START DATA FOR THIS EXERCISE
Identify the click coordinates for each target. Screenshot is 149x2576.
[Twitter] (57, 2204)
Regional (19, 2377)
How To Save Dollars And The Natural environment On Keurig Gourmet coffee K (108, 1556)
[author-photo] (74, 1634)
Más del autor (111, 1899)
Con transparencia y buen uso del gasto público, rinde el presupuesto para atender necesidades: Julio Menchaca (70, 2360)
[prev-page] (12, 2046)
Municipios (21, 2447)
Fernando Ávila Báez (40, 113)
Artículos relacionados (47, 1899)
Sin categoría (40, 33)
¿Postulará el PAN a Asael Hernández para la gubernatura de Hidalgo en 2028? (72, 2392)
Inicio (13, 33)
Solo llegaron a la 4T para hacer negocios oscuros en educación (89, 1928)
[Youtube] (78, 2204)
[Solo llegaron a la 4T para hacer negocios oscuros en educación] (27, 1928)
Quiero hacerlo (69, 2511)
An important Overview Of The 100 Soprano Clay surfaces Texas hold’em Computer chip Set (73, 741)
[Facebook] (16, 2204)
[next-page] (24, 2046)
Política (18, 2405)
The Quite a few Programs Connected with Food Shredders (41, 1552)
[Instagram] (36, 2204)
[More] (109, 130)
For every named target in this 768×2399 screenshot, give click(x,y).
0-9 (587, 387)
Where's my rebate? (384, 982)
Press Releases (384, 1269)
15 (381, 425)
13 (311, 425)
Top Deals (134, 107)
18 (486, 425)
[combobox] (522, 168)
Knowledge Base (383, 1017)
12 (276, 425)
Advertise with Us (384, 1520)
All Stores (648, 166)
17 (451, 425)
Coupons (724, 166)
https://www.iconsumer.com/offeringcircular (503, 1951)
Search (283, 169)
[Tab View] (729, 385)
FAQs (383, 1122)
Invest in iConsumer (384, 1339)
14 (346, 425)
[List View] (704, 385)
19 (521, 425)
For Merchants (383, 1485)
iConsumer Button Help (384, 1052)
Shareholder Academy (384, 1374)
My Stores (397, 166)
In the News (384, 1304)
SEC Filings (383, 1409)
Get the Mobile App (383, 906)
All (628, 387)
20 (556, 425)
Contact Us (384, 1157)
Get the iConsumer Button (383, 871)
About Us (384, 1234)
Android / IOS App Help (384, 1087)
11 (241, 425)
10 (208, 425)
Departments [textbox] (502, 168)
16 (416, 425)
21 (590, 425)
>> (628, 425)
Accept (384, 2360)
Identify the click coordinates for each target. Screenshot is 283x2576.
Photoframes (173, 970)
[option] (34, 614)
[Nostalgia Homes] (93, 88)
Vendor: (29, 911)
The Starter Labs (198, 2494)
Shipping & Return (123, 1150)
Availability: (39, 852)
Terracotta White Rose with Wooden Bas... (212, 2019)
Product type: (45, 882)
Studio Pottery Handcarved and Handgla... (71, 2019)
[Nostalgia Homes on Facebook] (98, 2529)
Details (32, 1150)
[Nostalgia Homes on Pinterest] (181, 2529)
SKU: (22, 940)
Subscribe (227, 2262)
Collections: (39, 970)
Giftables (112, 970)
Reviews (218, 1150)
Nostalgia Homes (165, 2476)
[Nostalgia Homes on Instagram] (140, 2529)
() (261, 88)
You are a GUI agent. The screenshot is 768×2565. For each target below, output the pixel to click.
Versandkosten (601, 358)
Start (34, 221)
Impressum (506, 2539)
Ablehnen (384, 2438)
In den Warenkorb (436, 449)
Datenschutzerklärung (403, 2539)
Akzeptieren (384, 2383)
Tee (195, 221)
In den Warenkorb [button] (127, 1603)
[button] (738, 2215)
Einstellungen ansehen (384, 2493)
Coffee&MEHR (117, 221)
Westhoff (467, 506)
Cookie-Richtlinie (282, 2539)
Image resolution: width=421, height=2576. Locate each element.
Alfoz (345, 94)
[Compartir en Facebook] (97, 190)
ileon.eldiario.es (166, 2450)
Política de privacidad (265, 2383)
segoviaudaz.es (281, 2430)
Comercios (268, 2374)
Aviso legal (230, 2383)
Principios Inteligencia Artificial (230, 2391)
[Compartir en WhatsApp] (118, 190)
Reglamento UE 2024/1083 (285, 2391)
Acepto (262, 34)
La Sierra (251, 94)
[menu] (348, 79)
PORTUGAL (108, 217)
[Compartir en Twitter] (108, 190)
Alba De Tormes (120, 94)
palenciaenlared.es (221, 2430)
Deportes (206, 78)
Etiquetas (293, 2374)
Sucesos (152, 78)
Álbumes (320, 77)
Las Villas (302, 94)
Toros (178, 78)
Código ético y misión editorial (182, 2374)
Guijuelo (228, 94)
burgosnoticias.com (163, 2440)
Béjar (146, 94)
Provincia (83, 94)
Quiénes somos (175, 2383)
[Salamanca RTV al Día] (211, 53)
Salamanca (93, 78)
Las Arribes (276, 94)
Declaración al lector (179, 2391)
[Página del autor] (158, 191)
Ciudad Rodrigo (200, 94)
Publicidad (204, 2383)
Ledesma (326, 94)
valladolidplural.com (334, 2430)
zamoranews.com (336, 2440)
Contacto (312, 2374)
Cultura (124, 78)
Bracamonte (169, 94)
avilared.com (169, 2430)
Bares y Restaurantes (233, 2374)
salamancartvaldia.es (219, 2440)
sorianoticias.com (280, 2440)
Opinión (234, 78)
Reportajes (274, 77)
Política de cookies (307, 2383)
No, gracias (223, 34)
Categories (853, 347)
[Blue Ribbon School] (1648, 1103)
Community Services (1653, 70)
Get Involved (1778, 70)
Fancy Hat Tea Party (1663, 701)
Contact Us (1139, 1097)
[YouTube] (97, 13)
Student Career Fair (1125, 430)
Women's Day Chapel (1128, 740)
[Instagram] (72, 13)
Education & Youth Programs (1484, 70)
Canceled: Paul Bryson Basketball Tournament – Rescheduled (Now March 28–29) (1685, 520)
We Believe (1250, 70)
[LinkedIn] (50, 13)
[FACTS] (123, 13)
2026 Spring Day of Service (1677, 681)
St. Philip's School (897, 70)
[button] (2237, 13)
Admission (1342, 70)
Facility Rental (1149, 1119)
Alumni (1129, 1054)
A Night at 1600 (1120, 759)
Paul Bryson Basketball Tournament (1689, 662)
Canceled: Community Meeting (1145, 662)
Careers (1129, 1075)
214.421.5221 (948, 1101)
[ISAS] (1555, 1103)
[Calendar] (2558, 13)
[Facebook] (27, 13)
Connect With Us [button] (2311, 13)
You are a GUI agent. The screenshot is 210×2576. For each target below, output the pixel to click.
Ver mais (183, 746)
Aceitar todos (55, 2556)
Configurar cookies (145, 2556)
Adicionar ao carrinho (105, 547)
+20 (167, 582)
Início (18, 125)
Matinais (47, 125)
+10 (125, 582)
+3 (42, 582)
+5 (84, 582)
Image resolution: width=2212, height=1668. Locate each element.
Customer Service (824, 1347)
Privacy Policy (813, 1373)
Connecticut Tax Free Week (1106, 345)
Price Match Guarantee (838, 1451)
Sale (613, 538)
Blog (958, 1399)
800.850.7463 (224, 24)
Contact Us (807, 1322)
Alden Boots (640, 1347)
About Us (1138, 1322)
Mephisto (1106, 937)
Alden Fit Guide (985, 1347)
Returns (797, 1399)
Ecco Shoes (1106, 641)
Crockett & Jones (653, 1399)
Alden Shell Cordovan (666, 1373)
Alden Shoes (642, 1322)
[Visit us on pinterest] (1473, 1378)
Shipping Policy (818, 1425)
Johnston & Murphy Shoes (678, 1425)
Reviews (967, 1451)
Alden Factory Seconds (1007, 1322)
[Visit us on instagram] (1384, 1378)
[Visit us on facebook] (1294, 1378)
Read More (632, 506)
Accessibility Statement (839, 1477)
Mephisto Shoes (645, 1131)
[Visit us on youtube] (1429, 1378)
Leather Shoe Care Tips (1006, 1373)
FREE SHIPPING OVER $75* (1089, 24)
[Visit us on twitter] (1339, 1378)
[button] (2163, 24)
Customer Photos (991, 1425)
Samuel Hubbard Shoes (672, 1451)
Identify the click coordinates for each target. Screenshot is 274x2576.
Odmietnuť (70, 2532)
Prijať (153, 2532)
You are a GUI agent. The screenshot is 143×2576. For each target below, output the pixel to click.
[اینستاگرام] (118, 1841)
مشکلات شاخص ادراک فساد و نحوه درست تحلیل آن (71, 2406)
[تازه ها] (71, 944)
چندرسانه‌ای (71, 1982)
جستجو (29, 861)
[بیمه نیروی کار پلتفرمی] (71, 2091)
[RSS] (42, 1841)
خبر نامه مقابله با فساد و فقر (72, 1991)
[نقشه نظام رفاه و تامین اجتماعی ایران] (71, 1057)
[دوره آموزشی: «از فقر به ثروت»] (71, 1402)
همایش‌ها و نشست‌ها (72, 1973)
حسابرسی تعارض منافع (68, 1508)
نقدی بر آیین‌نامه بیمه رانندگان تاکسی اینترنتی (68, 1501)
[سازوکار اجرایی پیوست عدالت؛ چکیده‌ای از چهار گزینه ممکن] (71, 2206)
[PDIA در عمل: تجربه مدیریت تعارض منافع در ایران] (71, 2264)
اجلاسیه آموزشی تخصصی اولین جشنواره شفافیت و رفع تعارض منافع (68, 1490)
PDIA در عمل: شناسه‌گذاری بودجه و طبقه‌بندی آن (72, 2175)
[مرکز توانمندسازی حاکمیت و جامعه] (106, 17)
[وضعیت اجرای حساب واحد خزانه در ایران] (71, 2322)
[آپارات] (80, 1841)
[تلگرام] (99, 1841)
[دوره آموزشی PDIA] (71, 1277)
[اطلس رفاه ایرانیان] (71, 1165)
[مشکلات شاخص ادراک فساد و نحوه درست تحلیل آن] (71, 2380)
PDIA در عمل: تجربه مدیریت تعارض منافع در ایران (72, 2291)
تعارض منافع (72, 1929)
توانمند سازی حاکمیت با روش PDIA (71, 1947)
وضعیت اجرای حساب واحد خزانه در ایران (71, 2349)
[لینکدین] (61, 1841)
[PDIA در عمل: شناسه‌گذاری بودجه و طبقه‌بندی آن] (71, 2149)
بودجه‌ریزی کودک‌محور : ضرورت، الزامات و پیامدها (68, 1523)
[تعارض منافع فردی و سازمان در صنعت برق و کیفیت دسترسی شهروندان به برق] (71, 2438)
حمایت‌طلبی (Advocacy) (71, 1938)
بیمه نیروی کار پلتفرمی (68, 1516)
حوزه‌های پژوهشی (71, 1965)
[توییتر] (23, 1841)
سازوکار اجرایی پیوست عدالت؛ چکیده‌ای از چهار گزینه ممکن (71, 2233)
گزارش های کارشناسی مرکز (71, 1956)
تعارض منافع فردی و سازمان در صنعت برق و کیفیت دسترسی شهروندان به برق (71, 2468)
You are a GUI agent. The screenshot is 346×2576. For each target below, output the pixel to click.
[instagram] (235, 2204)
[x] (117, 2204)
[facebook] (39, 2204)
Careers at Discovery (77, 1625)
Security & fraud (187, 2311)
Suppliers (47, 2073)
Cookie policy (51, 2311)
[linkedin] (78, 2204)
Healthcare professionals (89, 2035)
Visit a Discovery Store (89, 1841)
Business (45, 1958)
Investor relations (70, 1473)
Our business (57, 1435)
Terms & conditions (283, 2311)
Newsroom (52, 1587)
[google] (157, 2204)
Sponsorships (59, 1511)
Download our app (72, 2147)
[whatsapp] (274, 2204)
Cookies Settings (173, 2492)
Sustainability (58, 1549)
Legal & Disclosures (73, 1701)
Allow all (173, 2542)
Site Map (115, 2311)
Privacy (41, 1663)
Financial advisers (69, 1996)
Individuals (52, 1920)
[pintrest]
END DATA FOR THIS EXERCISE
_EXERCISE PROMPT_
Return the span of lines in the data above that opens at the line with "Álbumes (320, 77)" and closes at the line with "[Blue Ribbon School] (1648, 1103)", exactly, ends included, nothing else.

_FINISHED TASK_
Álbumes (320, 77)
Las Villas (302, 94)
Toros (178, 78)
Código ético y misión editorial (182, 2374)
Guijuelo (228, 94)
burgosnoticias.com (163, 2440)
Béjar (146, 94)
Provincia (83, 94)
Quiénes somos (175, 2383)
[Salamanca RTV al Día] (211, 53)
Salamanca (93, 78)
Las Arribes (276, 94)
Declaración al lector (179, 2391)
[Página del autor] (158, 191)
Ciudad Rodrigo (200, 94)
Publicidad (204, 2383)
Ledesma (326, 94)
valladolidplural.com (334, 2430)
zamoranews.com (336, 2440)
Contacto (312, 2374)
Cultura (124, 78)
Bracamonte (169, 94)
avilared.com (169, 2430)
Bares y Restaurantes (233, 2374)
salamancartvaldia.es (219, 2440)
sorianoticias.com (280, 2440)
Opinión (234, 78)
Reportajes (274, 77)
Política de cookies (307, 2383)
No, gracias (223, 34)
Categories (853, 347)
[Blue Ribbon School] (1648, 1103)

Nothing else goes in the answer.